The government can provide finance or credit insurance specifically to support UK exports through UK Export Finance at: https://www.gov.uk/government/organisations/uk-export-finance – the UK’s export credit agency. For up-to-date country-specific information on the support available see: https://www.gov.uk/guidance/country-cover-policy-and-indicators#united-arab-emirates-uae.
[Source – FCO Overseas Business Risk/gov.uk]
Getting paid in the UAE
Commercial Letters of Credit (LCs) are commonly used in the UAE as a means of payment in overseas trade.
The UAE has a dual banking system, with conventional western banks as well as Islamic banking based on Sharia law, which prohibits the payment of interest in favour of profit-sharing.
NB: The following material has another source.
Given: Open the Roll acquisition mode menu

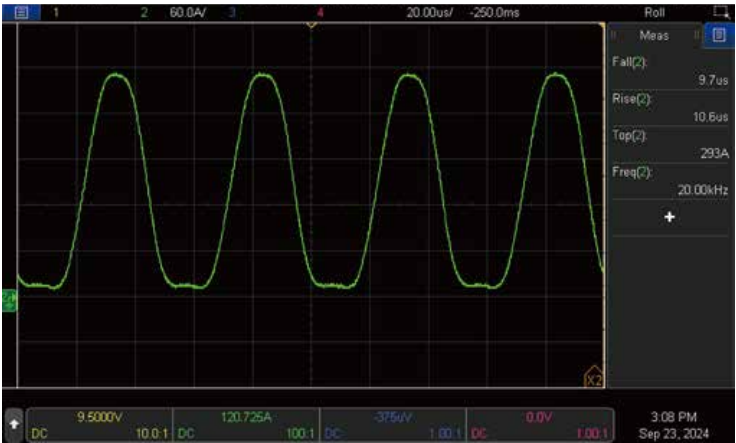Looking at the screenshot, I should (654, 13).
You may wish to talk to a specialist about finance, including how to get paid in the UAE. This could be a bank, an accountant or you can contact the DIT team in the UAE at: https://www.gov.uk/government/world/organisations/department-for-international-trade-united-arab-emirates#contact-us to help find a financial adviser in the UAE.
You will need to work out how you are going to get paid before you sign a contract, and include wording on how you should resolve a dispute – for example, whether you go to arbitration.
Your contract should specify the terms for payment. If there is any dispute you will need to go through the UAE legal system for resolution.
Payment risks in the UAE
UKEF helps UK companies to get paid by insuring against buyer default.
Be confident you will get paid for your export contract. Speak to one of UKEF’s export finance advisers at: https://www.gov.uk/government/publications/find-an-export-finance-manager for free and impartial advice on your insurance options or contact one of UKEF’s approved export insurance brokers at: https://www.gov.uk/government/publications/uk-export-finance-insurance-list-of-approved-brokers/export-insurance-approved-brokers.
Currency risks when exporting to the UAE
If you have not fixed your exchange rate you have not fixed your price.
You should consider whether the best option for you is to agree terms in Sterling, US Dollars or AED (Dirham) in any contract. You should also consider getting expert financial advice on exchange rates (sometimes called FX).
The Emirati Dirham has been pegged to the US Dollar at AED 3.671 = USD 1 since 1980.